By default, MariaDB is not hardened. You can secure MariaDB using the mysql_secure_installation script. you should read and below each step carefully which will set a root password, remove anonymous users, disallow remote root login, and remove the test database and access to secure MariaDB:
mysql_secure_installation
Configure it like this:
- Set root password? [Y/n] y - Remove anonymous users? [Y/n] y - Disallow root login remotely? [Y/n] y - Remove test database and access to it? [Y/n] y - Reload privilege tables now? [Y/n] y
Next, we will need to log in to the MariaDB console and create a database for the Teampass. Run the following command:
mysql -u root -p
This will prompt you for a password, so enter your MariaDB root password and hit Enter. Once you are logged in to your database server you need to create a database for Teampass installation:
MariaDB [(none)]> create database teampass_db; MariaDB [(none)]> grant all privileges on teampass_db.* to teampass@localhost identified by "your-strong-password"; MariaDB [(none)]> flush privileges; MariaDB [(none)]> exit;
Step 5. Configure Apache Virtual Host.
Now we create an Apache virtual host configuration file to host Teampass:
nano /etc/apache2/sites-available/teampass.conf
Add the following lines:
<VirtualHost *:80>
ServerAdmin admin@your-domain.com
DocumentRoot /var/www/html/TeamPass
ServerName teampass.example.com
<Directory /var/www/html/TeamPass>
Options FollowSymlinks
AllowOverride All
Require all granted
</Directory>
ErrorLog ${APACHE_LOG_DIR}/teampass_error.log
CustomLog ${APACHE_LOG_DIR}/teampass_access.log combined
</VirtualHost>
Save and close the file then enable the Apache virtual host and restart the Apache service to apply the changes:
sudo a2ensite teampass sudo a2enmod rewrite sudo systemctl restart apache2
Step 6. Secure TeamPass with Let’s Encrypt.
First, you will need to install the Certbot client on your server to download and install the Let’s Encrypt SSL for your domain:
sudo apt install python3-certbot-apache
Then, run the following command to download and install the Let’s Encrypt SSL for your website:
certbot --apache -d teampass.your-domain.com
You will then be prompted to enter an email address for the certificate. After you have entered that you must agree to the T&C’s and decide if you want to share your email address with the Electronic Frontier Foundation.
Output:
- - - - - - - - - - - - - - - - - - - - - - - - - - - - - - - - - - - - - - - - Congratulations! You have successfully enabled https://teampass.your-domain.com You should test your configuration at: https://www.ssllabs.com/ssltest/analyze.html?d=teampass.your-domain.com - - - - - - - - - - - - - - - - - - - - - - - - - - - - - - - - - - - - - - - - IMPORTANT NOTES: - Congratulations!
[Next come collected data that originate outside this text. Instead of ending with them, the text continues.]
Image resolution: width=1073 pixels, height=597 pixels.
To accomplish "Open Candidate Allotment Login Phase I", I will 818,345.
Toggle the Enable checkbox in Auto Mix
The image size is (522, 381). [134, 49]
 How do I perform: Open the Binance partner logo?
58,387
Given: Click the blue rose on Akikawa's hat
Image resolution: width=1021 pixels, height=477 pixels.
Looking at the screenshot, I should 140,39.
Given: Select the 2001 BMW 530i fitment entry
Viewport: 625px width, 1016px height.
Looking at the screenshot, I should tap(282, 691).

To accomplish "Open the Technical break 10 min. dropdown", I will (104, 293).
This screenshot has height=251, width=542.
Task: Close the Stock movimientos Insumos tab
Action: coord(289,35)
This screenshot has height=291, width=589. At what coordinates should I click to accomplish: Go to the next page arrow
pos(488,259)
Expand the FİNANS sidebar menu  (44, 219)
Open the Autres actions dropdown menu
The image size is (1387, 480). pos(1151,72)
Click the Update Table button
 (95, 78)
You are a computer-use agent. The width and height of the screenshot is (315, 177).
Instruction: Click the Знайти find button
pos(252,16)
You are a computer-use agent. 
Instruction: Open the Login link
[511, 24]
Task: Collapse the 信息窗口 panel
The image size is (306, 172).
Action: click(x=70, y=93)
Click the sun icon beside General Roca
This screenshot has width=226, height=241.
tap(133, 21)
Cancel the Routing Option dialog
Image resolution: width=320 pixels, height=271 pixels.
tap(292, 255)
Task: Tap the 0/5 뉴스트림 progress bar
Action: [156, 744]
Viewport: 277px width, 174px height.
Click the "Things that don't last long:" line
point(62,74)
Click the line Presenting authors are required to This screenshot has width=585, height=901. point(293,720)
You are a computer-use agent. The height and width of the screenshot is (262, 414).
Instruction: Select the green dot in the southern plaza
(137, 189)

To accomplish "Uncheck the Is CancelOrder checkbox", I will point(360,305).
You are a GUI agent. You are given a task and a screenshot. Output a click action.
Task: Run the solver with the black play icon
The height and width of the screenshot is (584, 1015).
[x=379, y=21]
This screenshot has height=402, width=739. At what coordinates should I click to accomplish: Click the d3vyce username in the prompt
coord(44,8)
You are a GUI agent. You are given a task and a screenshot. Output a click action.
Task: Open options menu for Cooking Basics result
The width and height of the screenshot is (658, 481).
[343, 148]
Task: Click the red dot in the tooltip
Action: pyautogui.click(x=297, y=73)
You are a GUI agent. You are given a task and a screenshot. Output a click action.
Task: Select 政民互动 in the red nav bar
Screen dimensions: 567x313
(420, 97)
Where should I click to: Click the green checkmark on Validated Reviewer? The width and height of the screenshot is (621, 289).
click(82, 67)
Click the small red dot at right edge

Your certificate and chain have been saved at: /etc/letsencrypt/live/teampass.your-domain.com/fullchain.pem Your key file has been saved at: /etc/letsencrypt/live/teampass.your-domain.com/privkey.pem Your cert will expire on 2021-01-25. To obtain a new or tweaked version of this certificate in the future, simply run certbot again with the "certonly" option. To non-interactively renew *all* of your certificates, run "certbot renew" - If you like Certbot, please consider supporting our work by: Donating to ISRG / Let's Encrypt: https://letsencrypt.org/donate Donating to EFF: https://eff.org/donate-le
Next, we set up a cron job to auto-renew the SSL certificate:
certbot renew --dry-run
You can set up a cron job to auto-renew SSL certificate every day at 12:00 AM by editing the following file:
crontab -e
Add the following line:
00 12 * * * root /usr/bin/certbot renew >/dev/null 2>&1
Step 7. Accessing Teampass Web Interface.
Once successfully installed, open your web browser and access the Teampass web interface using the URL https://teampass.your-domain.com. You should see the following page:
Congratulations! You have successfully installed Teampass. Thanks for using this tutorial for installing Teampass Password Manager on Ubuntu 20.04 LTS Focal Fossa system. For additional help or useful information, we recommend you check the official Teampass website.